The Board’s opposition to careful public health trials of similar facilities in Australia is a further example of the Board’s perverse refusal to recognize the role of evidence based policies. Its opposition seems based on a view that is simply not correct that the drug conventions permit only abstinence based interventions. The conventions are silent on this point leaving the sovereign discretion of parties unfettered.

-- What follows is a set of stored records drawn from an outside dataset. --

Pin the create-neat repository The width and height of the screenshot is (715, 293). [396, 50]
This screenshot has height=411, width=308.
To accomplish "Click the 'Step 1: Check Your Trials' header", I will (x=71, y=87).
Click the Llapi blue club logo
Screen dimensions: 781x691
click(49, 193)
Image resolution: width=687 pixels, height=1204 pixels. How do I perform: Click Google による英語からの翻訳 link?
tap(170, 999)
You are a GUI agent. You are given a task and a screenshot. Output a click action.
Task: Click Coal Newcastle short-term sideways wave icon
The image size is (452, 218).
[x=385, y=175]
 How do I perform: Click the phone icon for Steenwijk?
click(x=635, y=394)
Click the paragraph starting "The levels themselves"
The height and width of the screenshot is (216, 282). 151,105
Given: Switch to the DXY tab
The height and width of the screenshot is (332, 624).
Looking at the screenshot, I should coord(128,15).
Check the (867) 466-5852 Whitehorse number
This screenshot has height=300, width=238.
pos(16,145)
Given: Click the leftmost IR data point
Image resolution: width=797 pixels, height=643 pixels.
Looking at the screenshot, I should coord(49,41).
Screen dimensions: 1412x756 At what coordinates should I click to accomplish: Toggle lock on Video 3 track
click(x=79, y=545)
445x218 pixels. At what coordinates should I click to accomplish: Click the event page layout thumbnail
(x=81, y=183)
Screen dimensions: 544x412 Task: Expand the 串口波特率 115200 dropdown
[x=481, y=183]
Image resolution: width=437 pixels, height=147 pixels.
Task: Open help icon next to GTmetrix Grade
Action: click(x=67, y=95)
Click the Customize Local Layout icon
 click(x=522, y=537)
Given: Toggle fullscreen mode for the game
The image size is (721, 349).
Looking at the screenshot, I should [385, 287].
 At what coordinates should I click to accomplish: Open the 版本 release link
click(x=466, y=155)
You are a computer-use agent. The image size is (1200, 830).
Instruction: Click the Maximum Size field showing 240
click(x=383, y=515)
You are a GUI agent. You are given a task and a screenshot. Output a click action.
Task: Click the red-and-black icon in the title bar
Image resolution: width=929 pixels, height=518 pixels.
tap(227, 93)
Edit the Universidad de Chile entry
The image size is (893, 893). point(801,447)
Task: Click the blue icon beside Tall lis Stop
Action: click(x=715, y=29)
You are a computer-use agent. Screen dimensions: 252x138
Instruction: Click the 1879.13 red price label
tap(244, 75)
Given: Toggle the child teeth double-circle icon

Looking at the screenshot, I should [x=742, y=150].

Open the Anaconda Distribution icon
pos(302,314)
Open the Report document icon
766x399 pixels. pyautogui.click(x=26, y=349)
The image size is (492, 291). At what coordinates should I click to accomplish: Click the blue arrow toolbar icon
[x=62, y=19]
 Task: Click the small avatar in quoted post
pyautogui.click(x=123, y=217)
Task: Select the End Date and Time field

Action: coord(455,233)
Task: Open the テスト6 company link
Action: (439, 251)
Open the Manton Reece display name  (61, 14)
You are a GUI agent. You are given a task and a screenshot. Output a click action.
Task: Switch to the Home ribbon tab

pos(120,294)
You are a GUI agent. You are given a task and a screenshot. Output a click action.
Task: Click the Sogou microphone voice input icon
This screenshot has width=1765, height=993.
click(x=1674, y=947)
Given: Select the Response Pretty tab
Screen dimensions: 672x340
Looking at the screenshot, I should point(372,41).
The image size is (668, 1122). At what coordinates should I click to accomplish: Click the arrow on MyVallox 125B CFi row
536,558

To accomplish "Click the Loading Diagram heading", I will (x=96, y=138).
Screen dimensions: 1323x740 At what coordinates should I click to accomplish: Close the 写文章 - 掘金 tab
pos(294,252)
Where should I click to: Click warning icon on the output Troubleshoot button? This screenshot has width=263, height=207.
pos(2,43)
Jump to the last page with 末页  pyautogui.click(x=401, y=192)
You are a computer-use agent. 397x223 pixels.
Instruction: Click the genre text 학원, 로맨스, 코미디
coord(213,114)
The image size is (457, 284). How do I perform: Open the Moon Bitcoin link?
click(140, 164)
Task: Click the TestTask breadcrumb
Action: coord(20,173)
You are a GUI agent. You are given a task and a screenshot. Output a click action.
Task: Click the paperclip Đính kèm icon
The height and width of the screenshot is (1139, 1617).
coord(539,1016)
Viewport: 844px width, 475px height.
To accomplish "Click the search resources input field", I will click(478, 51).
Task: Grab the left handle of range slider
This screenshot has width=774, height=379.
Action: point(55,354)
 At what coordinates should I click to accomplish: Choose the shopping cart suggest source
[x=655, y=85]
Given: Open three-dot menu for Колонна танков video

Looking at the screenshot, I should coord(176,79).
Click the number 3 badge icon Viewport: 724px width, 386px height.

(d) the syringe distribution program in some Swiss prisons. d) The Board’s opposition to syringe distribution in prisons is incompatible with the demonstrated value of syringe distribution to combat the spread of blood borne viruses among intravenous drug users who form 70% or more of prison populations. Is the Board challenging the legality under the conventions of Australia’s general syringe distribution system? The Board’s attitude is an obstacle to an important public health measure of benefit to the community at large.
2000 Drug control is no magic task – progress can be achieved through full implementation of the provisions of the international drug control treaties and a willingness to examine and discuss, openly, the causes and consequences of the drug problem and ways to address it. (INCB, Message from the President, 23 Feb 2000) No outcomes can be expected from statements such as this. The statement is a further example of the Board proclaiming the need for full and open discussion of the causes and consequences of the drug problem yet insisting that this must occur only "through full implementation" of its partisan interpretation of the drug conventions. Its mindset denies the possibility of the sort of assessment that it pays lip service to.

 

Statement of failure

The failure of international policies that the Board advocates is voiced eloquently in the preamble of the 1988 Convention against Illicit Traffic in Narcotic Drugs and Psychotropic Substances. 76 years after the first drug convention in 1912 states were:

"DEEPLY CONCERNED by the magnitude of and rising trend in the illicit production of, demand for and traffic in narcotic drugs and psychotropic substances, which pose a serious threat to the health and welfare of human beings and adversely affect the economic, cultural and political foundations of society,

"DEEPLY CONCERNED ALSO by the steadily increasing inroads into various social groups made by illicit traffic in narcotic drugs and psychotropic substances, and particularly by the fact that children are used in many parts of the world as an illicit drug consumers market and for purposes of illicit production, distribution and trade in narcotic drugs and psychotropic substances, which entails a danger of incalculable gravity,

"RECOGNIZING the links between illicit traffic and other related organized criminal activities which undermine the legitimate economies and threaten the stability, security and sovereignty of States,

"AWARE that illicit traffic generates large financial profits and wealth enabling transnational criminal organizations to penetrate, contaminate and corrupt the structures of government, legitimate commercial and financial business, and society at all its levels"

If in the light of such lack of success the board of any enterprise continued to advocate an intensification of the same policies, it would be sacked.